Limited Outreach, Shorter Sign-Up Time May Cause Insurance Headaches In 2018
For people who buy health insurance through the marketplace created by the Affordable Care Act, the 2018 open enrollment period begins in one week. But many consumers are confused about what to expect. No wonder.
The Trump administration has slashed advertising and outreach about open enrollment, so concrete consumer information is sparse. But there's more than enough political rhetoric to make up for it, with regular partisan pronouncements that the marketplaces have collapsed and Obamacare is dead.
Though details may change if Congress makes a move, here is key information that consumers can probably bank on. ("Probably," because in this shifting environment, nothing is certain.)
Shopping for health insurance is about as entertaining as picking dryer lint off your clothes, but this year it's essential to sit down at your computer or work in person with a navigator (if you can find one; federal funding for these health insurance helpers has been trimmed, too,) and review the plans offered in your area.
All That Glitters May Be Gold
It's always important to check your plan details to see if the costs, benefits, or providers have changed, and compare them to other plans. This year, failing to do so could mean you'll miss out on significant opportunities to get more bang for your premium buck.
Marketplace plans are grouped into four levels of coverage. Bronze plans pay 60 percent of covered medical expenses on average, silver plans pay 70 percent, gold picks up 80 percent, and platinum plans pay 90 percent.
Because of a wrinkle in premium pricing this year, some consumers may be able to buy gold plans for a lower premium cost than that of a silver plan. For the same reason, consumers who buy a bronze plan may owe no premium at all.
For lower-income consumers buying coverage on the marketplace, the health law provides two types of financial help. The federal government pays cost-sharing reduction (CSR) subsidies to insurers to shrink deductibles and copayments for people with incomes up to 250 percent of the federal poverty level (about $30,000 for one person), but only if they buy a silver plan.

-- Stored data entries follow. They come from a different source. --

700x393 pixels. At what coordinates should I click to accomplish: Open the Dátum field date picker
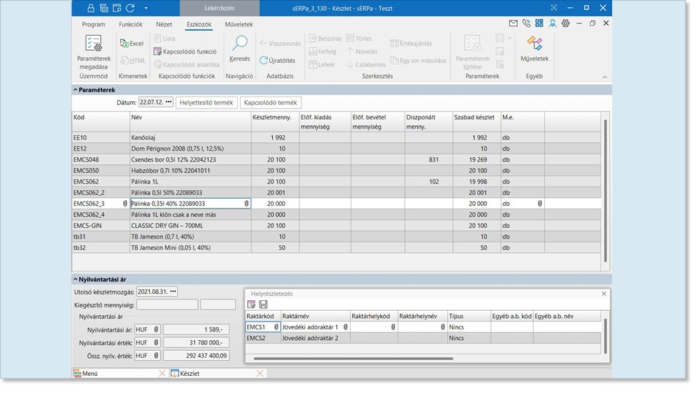pos(169,103)
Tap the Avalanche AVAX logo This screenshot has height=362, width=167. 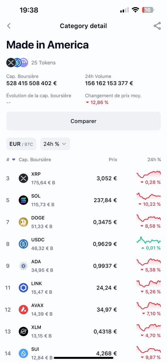pyautogui.click(x=23, y=310)
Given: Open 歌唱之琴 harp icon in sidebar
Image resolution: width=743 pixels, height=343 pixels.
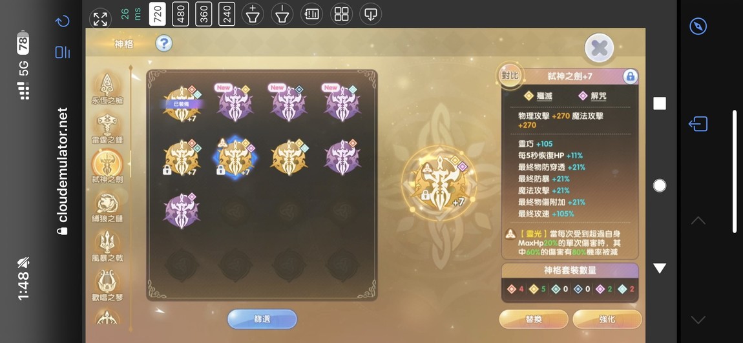Looking at the screenshot, I should pos(107,282).
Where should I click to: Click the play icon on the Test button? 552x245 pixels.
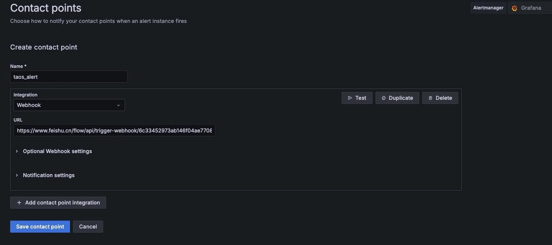[x=350, y=98]
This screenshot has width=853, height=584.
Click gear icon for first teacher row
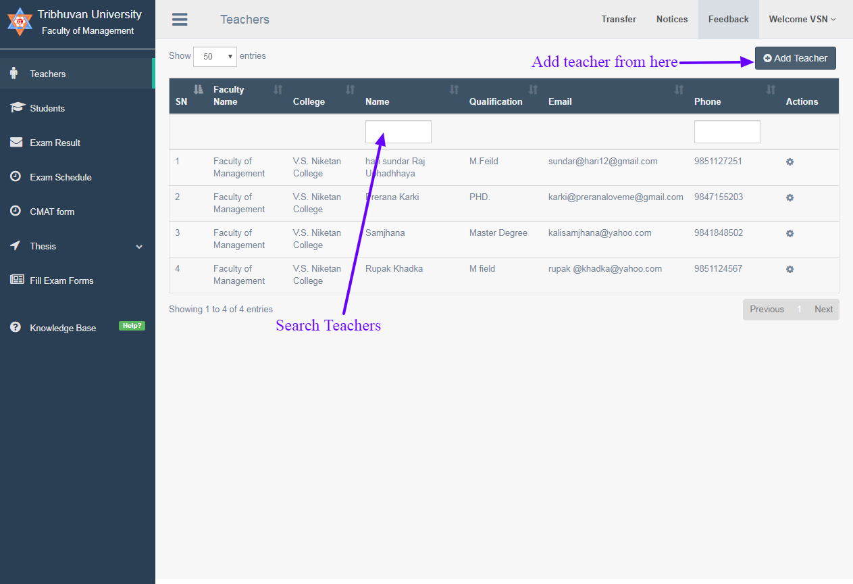[x=790, y=162]
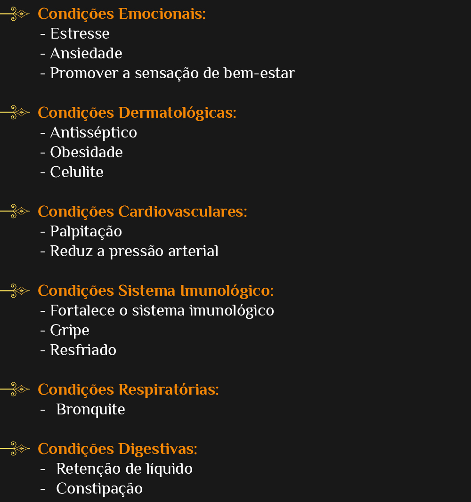Click the Estresse list item
471x502 pixels.
80,34
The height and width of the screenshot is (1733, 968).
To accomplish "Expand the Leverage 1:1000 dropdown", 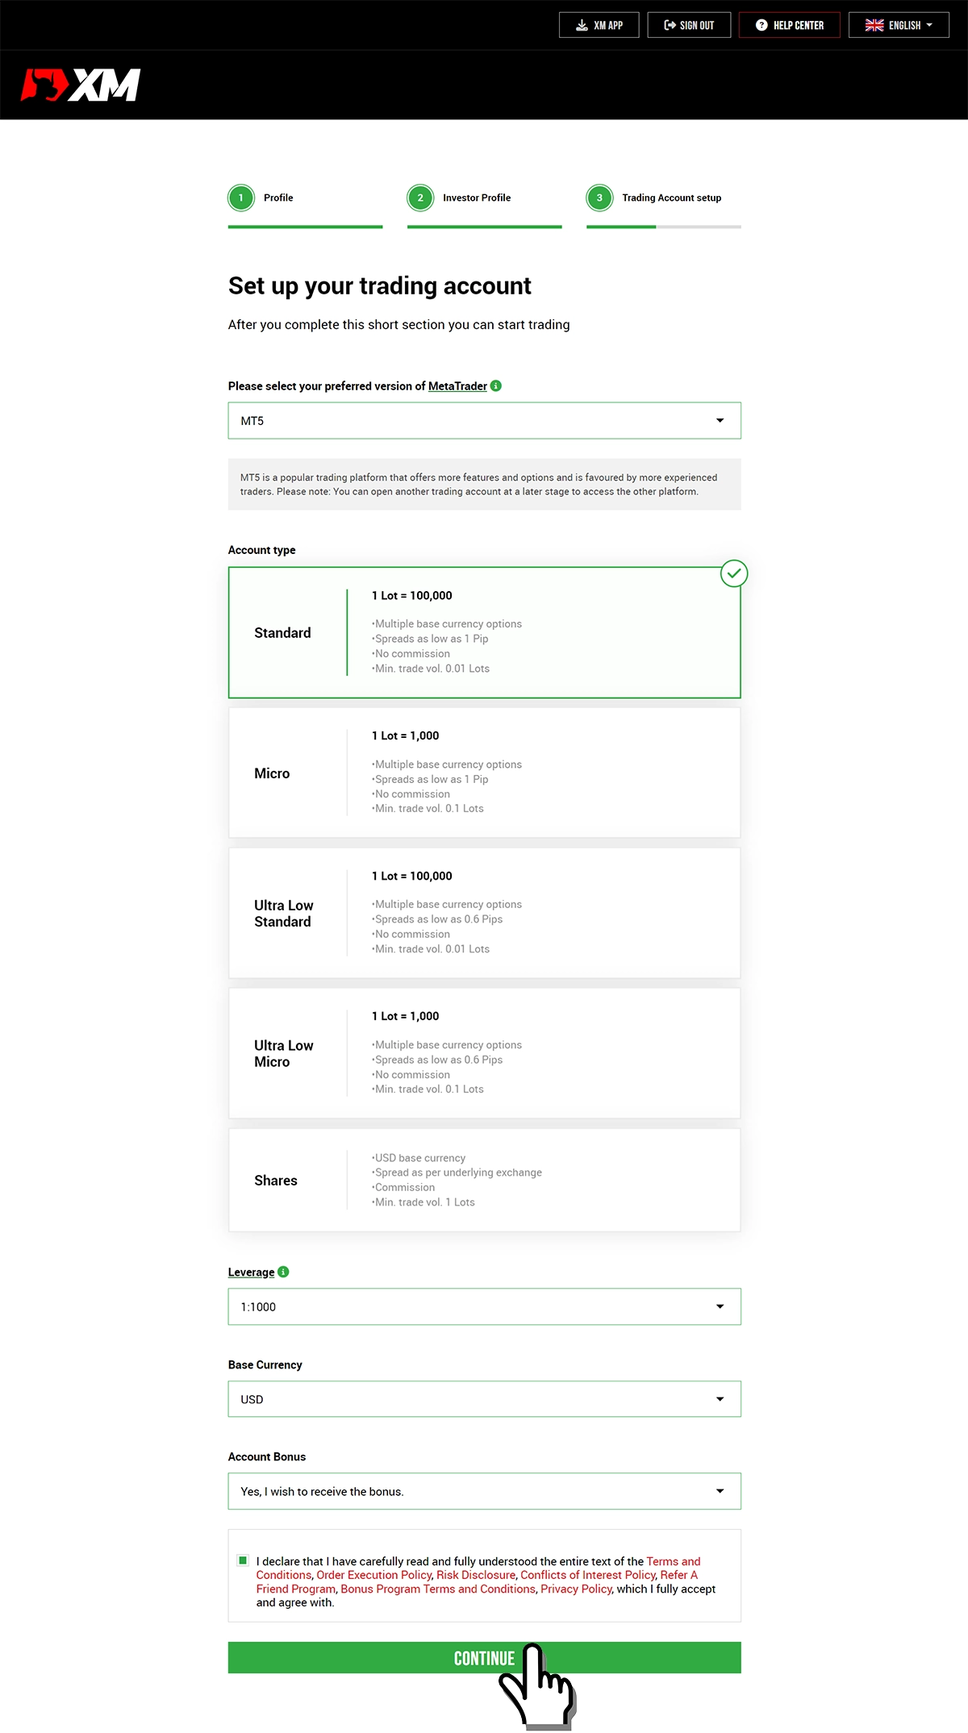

Also, people with incomes up to 400 percent of poverty (about $48,000 for an individual) can qualify for tax credits to help pay for premiums. The amount of the premium subsidy is based on both income and the cost of a low-priced silver plan.
Earlier this month, President Trump cut off the federal cost-sharing reduction subsidies. While some members of Congress are proposing to restore them, the outlook is unclear.
Recognizing that they might be on the hook financially if the administration cuts off payments, many insurers already incorporated the cost of those subsidies into their premiums for 2018 marketplace plans. Further, on their own or at the direction of state insurance regulators, many insurers limited those CSR price increases to the silver plans to which the premium subsidies are tied.
But boosting silver premiums may also mean that consumers get larger premium tax credits.
Even though premium tax credits are set according to a silver plan, they can be used for any plan. So shoppers who qualify for those subsidies may find that while silver plan premiums are relatively expensive this year, bronze and gold plans may be more affordable, thanks to consumers' larger premium tax credits.
"Premiums for silver plans are higher, but not for gold or bronze," says Caroline Pearson, a senior vice president at Avalere Health, a consulting firm. "Premiums for gold and bronze plans are unusually cheap, so they might be a better value."
In addition, people who don't qualify for subsidies may find better deals off the marketplace this year, depending on the state they live in.
Use Caution With Auto-Enrollment
If you don't review your plan and update your income and other personal information, your insurer or the marketplace may automatically re-enroll you in your 2017 plan or another one that is similar in price and coverage. About two-thirds of people surveyed by the Kaiser Family Foundation earlier this fall said they would like to stick with the same plan if it's available.
That may seem like a simple solution, but if premiums have changed, it could affect how much you owe, and a new plan may have different benefits or a different network of providers. You need to check out your options.
Expect A Shorter Enrollment Window
If you live in a state that uses the federal marketplace, open enrollment ends Dec. 15, about six weeks earlier than last year. That reality, coupled with the fact that in-person help will be tougher to find, means that people should start looking into plans sooner rather than later.
States that run their own marketplaces may allow consumers to enroll through the end of January.
"Don't wait," says Sarah Lueck, a senior policy analyst at the Center on Budget and Policy Priorities. Her advice for consumers: "Go and look as soon as you can."
However, some consumers who miss the Dec. 15 enrollment deadline may have another shot at signing up. If your current plan is being discontinued, you may qualify for a special enrollment period (SEP) because it's considered a loss of coverage, says Sandy Ahn, an associate research professor at Georgetown University's Center on Health Insurance Reforms. Consumers in that situation have 60 days after their coverage ends on Dec. 31 to enroll in a new plan.
"If you didn't know that open enrollment was cut short this year, you might need that SEP," Ahn says. Consumers should hang on to their insurer letter that tells them they're losing their coverage under their current plan to document their eligibility.
The Centers for Medicare & Medicaid Services didn't respond for a request for comment about the eligibility for a special enrollment period in these circumstances.